[llvm-dev] [LLVMdev] Subregister liveness tracking

Tue Jul 19 13:46:21 PDT 2016

> On Jul 19, 2016, at 1:11 PM, Sergey Yakoushkin <sergey.yakoushkin at gmail.com> wrote:
> 
> Hi Matthias,
> 
> Thanks for quick reply. I have few questions about sub-register support.
> 
> I'm currently using LLVM 3.8. Could you send links to recent patches/reviews?
Given the time the 3.8 branch was created it should definitely have all the subregister liveness tracking code, it may not have all the things necessary to enable the scheduler enhancements though.

> 
> 
> 1) Does LLVM maintain sub-register liveness while splitting live intervals?
No, currently subregister liveness information is dropped if registers get split or spilled.
There are currently some issues with recalculating liveness after invasive changes relating to the fact that you cannot set undef/dead flags on subregister granularity in todays llvm. There is no such problem when the liveness information is computed before register coalescing and the coalescer itself has code to update the liveness information rather than recomputing it.
The spilling and splitting code currently takes the easy way out and drops the subregister information (so you are only left with the liveness of the superregister).
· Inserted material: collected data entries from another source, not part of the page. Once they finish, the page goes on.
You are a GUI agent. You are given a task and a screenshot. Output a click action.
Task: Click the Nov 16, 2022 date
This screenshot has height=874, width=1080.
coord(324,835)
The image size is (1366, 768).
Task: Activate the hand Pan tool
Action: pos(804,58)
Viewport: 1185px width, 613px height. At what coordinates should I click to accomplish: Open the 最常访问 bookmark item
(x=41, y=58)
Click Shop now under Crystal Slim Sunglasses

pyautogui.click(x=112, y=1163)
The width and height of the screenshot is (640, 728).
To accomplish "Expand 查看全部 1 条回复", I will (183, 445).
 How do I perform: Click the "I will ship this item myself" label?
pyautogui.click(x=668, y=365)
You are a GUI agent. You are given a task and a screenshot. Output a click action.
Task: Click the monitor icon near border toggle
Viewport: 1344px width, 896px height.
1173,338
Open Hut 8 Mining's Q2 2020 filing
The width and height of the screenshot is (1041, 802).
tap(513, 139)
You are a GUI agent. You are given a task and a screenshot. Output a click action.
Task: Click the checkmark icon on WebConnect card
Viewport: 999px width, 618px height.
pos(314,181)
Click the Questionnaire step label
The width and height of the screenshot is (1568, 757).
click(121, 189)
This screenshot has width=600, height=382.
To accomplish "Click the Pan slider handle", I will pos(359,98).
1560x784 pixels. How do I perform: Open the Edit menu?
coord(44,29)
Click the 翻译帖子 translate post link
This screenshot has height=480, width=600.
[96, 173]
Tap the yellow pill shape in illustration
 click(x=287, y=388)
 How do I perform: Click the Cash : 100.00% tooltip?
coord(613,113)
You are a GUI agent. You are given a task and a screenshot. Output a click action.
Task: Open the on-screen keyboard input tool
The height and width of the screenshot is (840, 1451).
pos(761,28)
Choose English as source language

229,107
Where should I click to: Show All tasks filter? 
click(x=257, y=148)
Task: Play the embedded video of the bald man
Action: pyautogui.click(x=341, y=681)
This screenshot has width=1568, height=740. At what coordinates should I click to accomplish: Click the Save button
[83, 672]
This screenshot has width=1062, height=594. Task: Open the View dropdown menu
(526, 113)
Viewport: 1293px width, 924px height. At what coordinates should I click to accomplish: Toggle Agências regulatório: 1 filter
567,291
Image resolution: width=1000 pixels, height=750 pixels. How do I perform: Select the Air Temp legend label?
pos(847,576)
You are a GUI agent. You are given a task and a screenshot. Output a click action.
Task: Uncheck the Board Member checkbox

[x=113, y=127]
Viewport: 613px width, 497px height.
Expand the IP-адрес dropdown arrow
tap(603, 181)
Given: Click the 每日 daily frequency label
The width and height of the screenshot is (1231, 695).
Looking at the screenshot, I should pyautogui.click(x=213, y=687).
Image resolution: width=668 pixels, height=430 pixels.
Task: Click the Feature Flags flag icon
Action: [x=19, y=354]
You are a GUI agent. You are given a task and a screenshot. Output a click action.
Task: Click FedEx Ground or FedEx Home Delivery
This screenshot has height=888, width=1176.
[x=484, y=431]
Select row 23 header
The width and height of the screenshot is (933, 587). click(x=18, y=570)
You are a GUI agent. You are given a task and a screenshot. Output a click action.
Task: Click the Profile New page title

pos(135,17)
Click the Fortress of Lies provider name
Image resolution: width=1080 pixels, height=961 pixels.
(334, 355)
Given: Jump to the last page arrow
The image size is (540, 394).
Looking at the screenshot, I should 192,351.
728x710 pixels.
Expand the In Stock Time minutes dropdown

This hasn't been a problem for GPUs as those typically have many register so spilling and splitting are untypical operations.

> 
> 2) How sub-register kill/dead flags and BB liveins should look after regalloc?
The kill and the dead flag describes the whole machine operand:
     %vreg0<dead>.             // dead def of the whole vreg0
     %vreg1.sub1<dead>.    // dead def of the sub1 subregisters (the other subregs may be live)
         = %vreg2<undef>.    // undef %vreg2 usage <=> the operand does not affect vreg2s liveness
         = %vreg2.sub2<undef>.  // undef %vreg2.sub1 usage

   %AL = xxx
            = use %EAX.  // this is legal: you only need part of the physreg to be defined for a use to be fine
            = use %EBX<undef>   // this still requires the undef flag as the complete register is undefined.

> 
> E.g. target has instructions both for sub-registers and registers.
> Composite 64b reg contains 2x32b regs: Rxy = { Rx, Ry }. and scalar/vector add/ld/etc.
> 
> LiveRangeCalc::findReachingDefs expects to see all sub-registers in BB liveins together with pair registers.
> 
> BB1:
>   Rxy<def> = ...
> 
> BB2: LiveIn: Rxy and Rx ?
You can either have Rxy in the live-in list, you may also have Rx and Ry separately in the list.
(Note that each live-in also has a lanemask assigned so you can have situations in which Rxy is in the live-in list
but the lanemask is telling you that just one of Rx/Ry is actually live)

> 
>   ... = ADD   Rx<use>
>   ... = VADD Rxy<use>
> 
> 00284     if (TargetRegisterInfo::isPhysicalRegister <http://llvm.org/docs/doxygen/html/classllvm_1_1TargetRegisterInfo.html#a055858b14215864ed367a8db6c19d6f6>(PhysReg) &&
>  <>00285         !MBB->isLiveIn <http://llvm.org/docs/doxygen/html/classllvm_1_1MachineBasicBlock.html#afe4193a0ecb73443df8c573bb29bd476>(PhysReg)) {
>  <>00286       MBB->getParent <http://llvm.org/docs/doxygen/html/classllvm_1_1MachineBasicBlock.html#af2e482ff2a9253ec6bc2285491496bd6>()->verify <http://llvm.org/docs/doxygen/html/classllvm_1_1MachineFunction.html#a1e613e97a2629a51e5d2d3e6f7b32b50>();
>  <>00287       errs <http://llvm.org/docs/doxygen/html/namespacellvm.html#ab8e34eca3b0817ef7a127913fbf6d9e4>() << "The register " << PrintReg <http://llvm.org/docs/doxygen/html/namespacellvm.html#a28f4a9f931a245d69d411d73e5a877a9>(PhysReg)
>  <>00288              << " needs to be live in to BB#" << MBB->getNumber <http://llvm.org/docs/doxygen/html/classllvm_1_1MachineBasicBlock.html#a6acda287e5c19ffb173b0bf8f1dd9c5e>()
>  <>00289              << ", but is missing from the live-in list.\n";
>  <>00290       llvm_unreachable <http://llvm.org/docs/doxygen/html/Support_2ErrorHandling_8h.html#ace243f5c25697a1107cce46626b3dc94>("Invalid global physical register");
>  <>00291     }
You may be running in the recalculation problems here. Tricky situations may look like this:

BB0:
    %vreg0 = xxx
    jmp BB2

BB1:
    %vreg0.sub1<read-undef> = yyy
    jmp BB2

BB2:
      = use %vreg0.   // the instruction only cares about vreg0.sub1 but for some reason encodes the full register.
                                // However as we lack a way to add an "undef" flag for vreg0.sub0 the liveness calculation traces
                                // backwards and fails to find an actual sub0 definition in BB1.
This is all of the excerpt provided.